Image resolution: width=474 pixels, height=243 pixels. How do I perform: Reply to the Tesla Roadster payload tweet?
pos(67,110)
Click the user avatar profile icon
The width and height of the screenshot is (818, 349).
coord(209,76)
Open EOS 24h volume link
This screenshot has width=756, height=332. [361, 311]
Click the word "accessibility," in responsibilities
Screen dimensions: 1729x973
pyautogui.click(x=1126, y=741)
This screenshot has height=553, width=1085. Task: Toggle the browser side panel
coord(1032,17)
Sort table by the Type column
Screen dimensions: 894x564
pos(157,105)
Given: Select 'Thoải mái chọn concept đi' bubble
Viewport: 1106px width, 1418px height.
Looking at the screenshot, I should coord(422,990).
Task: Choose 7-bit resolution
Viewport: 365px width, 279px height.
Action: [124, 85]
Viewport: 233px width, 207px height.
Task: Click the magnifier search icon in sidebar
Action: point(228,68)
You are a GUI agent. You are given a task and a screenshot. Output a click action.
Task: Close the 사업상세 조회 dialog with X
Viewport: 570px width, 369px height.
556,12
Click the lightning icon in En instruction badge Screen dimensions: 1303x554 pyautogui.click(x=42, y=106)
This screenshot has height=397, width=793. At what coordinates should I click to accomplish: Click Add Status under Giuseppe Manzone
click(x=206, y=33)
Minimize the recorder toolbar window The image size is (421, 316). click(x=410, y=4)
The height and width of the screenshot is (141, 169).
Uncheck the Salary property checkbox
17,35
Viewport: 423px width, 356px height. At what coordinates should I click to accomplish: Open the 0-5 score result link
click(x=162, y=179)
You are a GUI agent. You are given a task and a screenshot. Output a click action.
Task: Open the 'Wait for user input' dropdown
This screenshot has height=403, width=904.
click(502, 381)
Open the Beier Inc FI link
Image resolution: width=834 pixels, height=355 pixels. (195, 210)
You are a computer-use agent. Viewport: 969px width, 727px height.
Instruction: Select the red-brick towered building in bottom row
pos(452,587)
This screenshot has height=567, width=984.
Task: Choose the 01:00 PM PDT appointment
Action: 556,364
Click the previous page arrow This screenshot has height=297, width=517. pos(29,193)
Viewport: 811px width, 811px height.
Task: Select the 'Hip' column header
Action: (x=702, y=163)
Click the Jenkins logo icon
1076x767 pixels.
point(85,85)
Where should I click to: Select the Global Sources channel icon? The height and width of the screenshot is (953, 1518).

## [PROBLEM]
Give the number of lines in the entries that hold the string "user", and add nothing else.

## [SOLUTION]
2